Work request
What you return must match, exactly, the lines running from the one containing "Task: Click 'manufacturer's" to the end of the data, both included, and must contain no pictures.

Raw data
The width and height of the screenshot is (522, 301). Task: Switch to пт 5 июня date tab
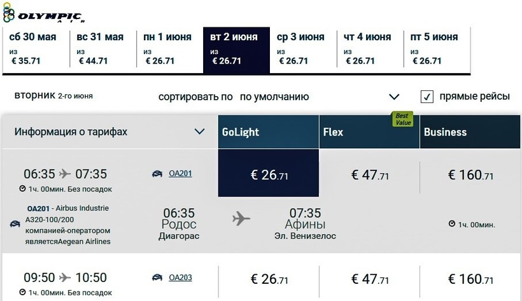(x=435, y=49)
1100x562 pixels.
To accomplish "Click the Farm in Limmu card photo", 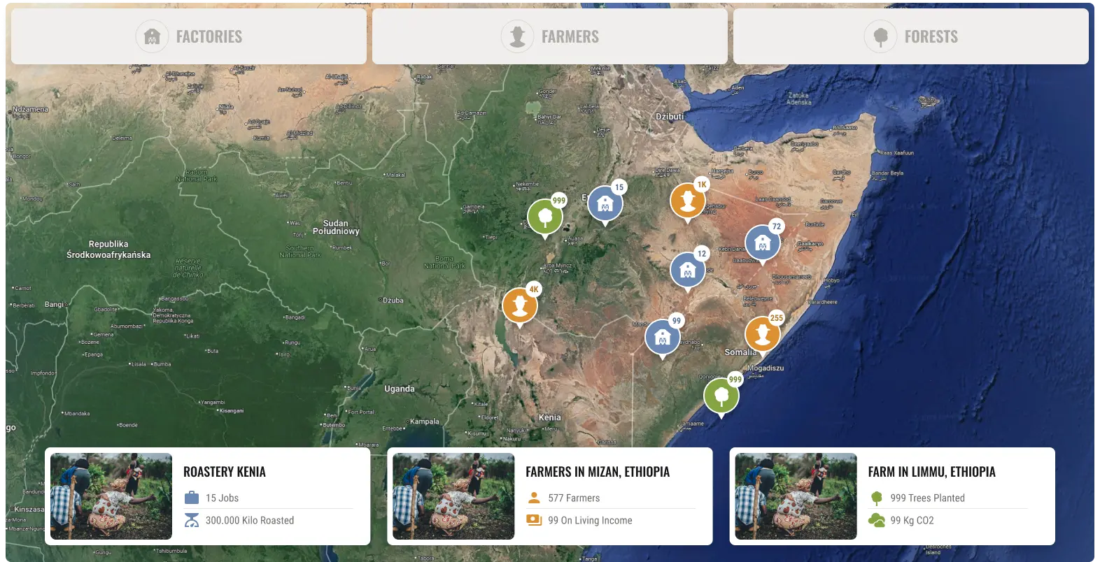I will (x=796, y=496).
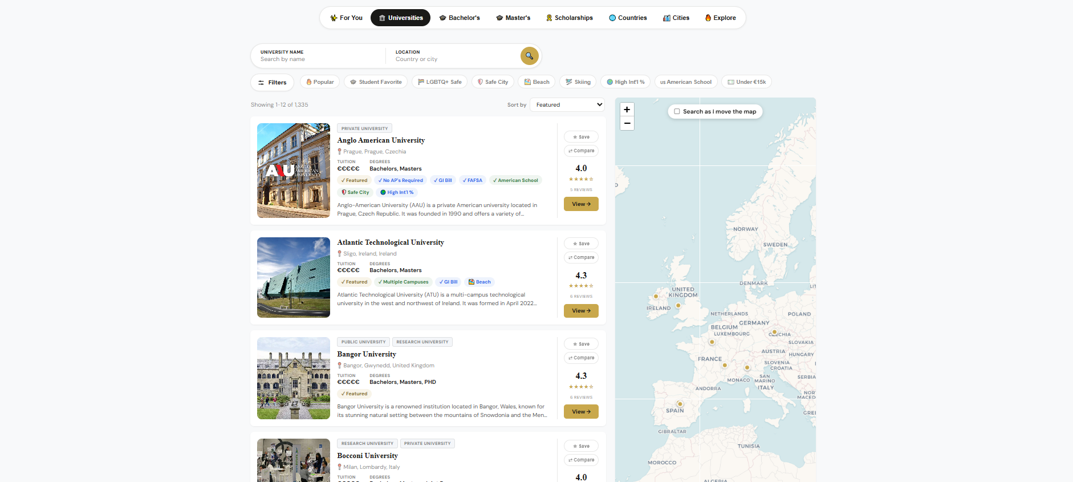Select the Skiing filter chip
Screen dimensions: 1073x482
(578, 82)
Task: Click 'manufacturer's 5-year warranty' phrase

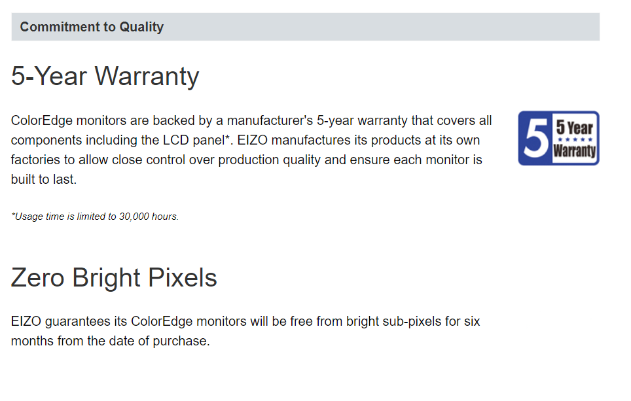Action: 317,120
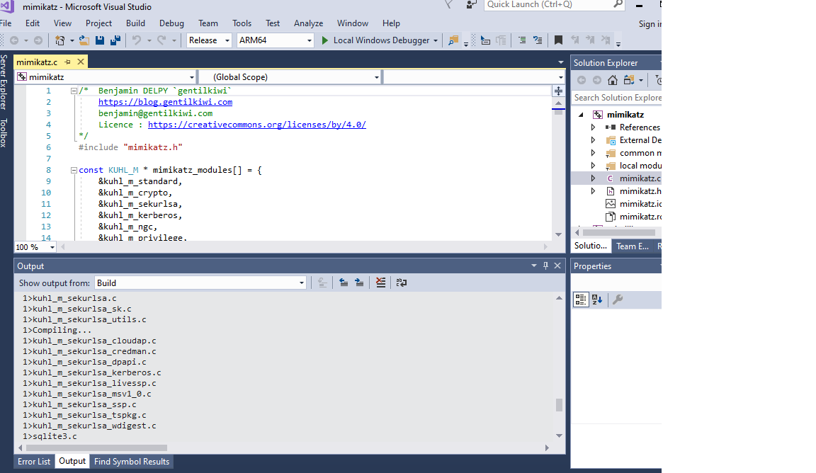Switch to the Error List tab
The height and width of the screenshot is (473, 816).
coord(33,461)
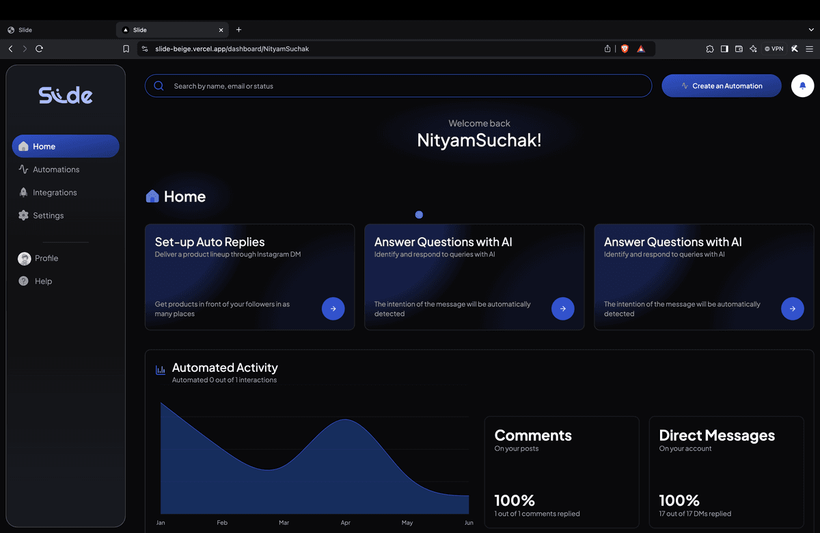Click the Automated Activity chart icon

pyautogui.click(x=160, y=369)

Finished task
Task: Click 'manufacturer's 5-year warranty' phrase

Action: 317,120
Switch to the Error List tab
The height and width of the screenshot is (473, 816).
coord(33,461)
Click the Automated Activity chart icon

pyautogui.click(x=160, y=369)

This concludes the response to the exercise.